━━ MATERIAL PROVIDED ━━

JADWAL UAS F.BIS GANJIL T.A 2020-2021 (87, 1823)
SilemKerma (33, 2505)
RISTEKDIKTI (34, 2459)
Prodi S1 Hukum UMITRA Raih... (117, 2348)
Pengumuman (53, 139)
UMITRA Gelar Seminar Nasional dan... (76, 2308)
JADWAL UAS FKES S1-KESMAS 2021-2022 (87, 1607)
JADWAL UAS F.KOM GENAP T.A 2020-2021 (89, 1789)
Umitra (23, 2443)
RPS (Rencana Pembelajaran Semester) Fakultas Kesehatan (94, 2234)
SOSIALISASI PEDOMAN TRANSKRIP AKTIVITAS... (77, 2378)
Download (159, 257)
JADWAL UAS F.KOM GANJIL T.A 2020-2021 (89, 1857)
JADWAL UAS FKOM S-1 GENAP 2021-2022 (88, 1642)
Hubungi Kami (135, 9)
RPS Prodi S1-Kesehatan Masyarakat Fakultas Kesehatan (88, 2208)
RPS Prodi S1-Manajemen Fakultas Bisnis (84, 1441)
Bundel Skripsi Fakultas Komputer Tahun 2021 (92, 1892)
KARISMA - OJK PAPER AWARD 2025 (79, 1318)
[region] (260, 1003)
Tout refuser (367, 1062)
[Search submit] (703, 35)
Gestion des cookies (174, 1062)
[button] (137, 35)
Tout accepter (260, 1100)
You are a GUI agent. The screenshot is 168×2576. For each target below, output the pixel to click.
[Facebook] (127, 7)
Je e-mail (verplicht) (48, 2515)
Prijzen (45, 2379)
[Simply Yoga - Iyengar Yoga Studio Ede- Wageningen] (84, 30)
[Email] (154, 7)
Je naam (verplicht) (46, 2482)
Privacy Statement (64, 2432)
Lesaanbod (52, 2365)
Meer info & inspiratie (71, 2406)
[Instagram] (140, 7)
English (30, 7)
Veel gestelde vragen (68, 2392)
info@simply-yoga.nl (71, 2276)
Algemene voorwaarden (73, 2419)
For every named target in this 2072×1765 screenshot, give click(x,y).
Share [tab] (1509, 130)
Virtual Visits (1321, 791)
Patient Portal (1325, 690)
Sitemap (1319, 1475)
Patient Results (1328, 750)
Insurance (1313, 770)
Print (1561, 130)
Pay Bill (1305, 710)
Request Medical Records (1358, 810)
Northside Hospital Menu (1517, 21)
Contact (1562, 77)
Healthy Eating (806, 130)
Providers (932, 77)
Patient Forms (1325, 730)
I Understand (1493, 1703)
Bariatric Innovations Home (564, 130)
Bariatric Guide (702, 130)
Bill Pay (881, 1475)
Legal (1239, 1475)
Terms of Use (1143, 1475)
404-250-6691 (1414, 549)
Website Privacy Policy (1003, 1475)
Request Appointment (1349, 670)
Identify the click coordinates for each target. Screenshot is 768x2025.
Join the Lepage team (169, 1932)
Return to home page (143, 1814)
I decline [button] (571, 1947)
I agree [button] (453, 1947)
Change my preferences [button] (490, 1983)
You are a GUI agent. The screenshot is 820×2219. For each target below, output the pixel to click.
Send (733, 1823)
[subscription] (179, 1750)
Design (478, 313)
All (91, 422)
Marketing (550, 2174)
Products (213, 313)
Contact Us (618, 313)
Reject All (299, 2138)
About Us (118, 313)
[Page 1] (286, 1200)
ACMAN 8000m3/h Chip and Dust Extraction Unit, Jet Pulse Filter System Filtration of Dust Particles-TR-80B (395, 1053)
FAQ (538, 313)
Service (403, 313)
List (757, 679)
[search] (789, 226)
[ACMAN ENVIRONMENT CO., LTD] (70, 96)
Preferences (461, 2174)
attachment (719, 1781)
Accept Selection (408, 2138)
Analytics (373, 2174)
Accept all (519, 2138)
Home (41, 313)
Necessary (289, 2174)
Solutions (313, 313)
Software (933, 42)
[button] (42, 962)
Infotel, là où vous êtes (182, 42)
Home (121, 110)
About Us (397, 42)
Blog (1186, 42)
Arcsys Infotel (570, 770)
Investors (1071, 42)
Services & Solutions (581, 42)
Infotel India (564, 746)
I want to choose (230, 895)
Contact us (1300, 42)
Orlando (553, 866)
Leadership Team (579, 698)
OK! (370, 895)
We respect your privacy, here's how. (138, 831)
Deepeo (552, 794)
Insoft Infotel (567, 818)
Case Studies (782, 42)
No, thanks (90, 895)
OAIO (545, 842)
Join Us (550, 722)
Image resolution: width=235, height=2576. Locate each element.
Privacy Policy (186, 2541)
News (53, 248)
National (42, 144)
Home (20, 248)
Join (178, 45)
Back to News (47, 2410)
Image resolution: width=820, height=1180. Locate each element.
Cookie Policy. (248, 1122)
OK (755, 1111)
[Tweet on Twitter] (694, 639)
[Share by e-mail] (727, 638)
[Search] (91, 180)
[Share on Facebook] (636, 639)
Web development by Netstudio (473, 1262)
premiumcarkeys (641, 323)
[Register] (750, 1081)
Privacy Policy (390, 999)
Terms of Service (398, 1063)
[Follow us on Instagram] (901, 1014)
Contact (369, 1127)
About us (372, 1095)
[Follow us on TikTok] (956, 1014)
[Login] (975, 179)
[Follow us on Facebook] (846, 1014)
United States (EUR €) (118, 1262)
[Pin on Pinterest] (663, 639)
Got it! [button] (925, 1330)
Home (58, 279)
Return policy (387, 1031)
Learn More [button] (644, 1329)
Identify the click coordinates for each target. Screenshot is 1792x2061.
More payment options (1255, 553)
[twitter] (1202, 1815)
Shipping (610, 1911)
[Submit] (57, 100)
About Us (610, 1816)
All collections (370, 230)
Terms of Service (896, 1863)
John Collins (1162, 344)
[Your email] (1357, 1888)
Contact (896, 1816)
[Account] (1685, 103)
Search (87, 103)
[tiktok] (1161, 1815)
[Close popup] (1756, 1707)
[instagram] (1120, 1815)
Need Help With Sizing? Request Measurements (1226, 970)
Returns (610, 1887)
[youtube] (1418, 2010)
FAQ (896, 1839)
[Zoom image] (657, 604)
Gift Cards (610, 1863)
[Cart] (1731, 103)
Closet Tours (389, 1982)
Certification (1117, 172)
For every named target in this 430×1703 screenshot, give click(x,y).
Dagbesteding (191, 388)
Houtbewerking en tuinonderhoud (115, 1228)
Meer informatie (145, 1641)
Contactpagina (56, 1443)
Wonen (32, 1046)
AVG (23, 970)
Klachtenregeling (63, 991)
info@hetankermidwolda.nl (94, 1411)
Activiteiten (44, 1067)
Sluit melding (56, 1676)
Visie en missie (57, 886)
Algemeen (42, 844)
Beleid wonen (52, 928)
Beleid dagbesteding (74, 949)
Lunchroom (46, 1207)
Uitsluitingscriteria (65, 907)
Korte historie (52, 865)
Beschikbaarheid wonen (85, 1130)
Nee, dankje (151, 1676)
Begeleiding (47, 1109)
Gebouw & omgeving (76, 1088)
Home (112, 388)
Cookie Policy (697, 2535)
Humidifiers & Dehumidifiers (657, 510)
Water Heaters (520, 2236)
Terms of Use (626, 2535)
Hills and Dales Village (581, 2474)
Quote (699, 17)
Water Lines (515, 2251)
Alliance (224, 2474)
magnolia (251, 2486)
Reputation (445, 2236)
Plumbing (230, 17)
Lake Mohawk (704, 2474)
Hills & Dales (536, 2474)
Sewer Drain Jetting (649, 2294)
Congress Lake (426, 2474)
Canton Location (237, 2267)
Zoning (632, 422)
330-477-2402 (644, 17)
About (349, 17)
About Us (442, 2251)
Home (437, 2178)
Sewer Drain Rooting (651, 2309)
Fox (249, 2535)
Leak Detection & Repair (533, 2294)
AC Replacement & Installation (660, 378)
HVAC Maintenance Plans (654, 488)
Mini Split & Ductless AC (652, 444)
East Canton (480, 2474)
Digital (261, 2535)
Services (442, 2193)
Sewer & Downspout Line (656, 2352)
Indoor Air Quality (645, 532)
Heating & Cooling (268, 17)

━━━

**ASSIGNED TASK**. Every line that contains the string "give" should be returned from the data.

**OUTPUT OF THE EXERCISE**.
For every named target in this 2072×1765 screenshot, give click(x,y).
For every named target in this 430×1703 screenshot, give click(x,y).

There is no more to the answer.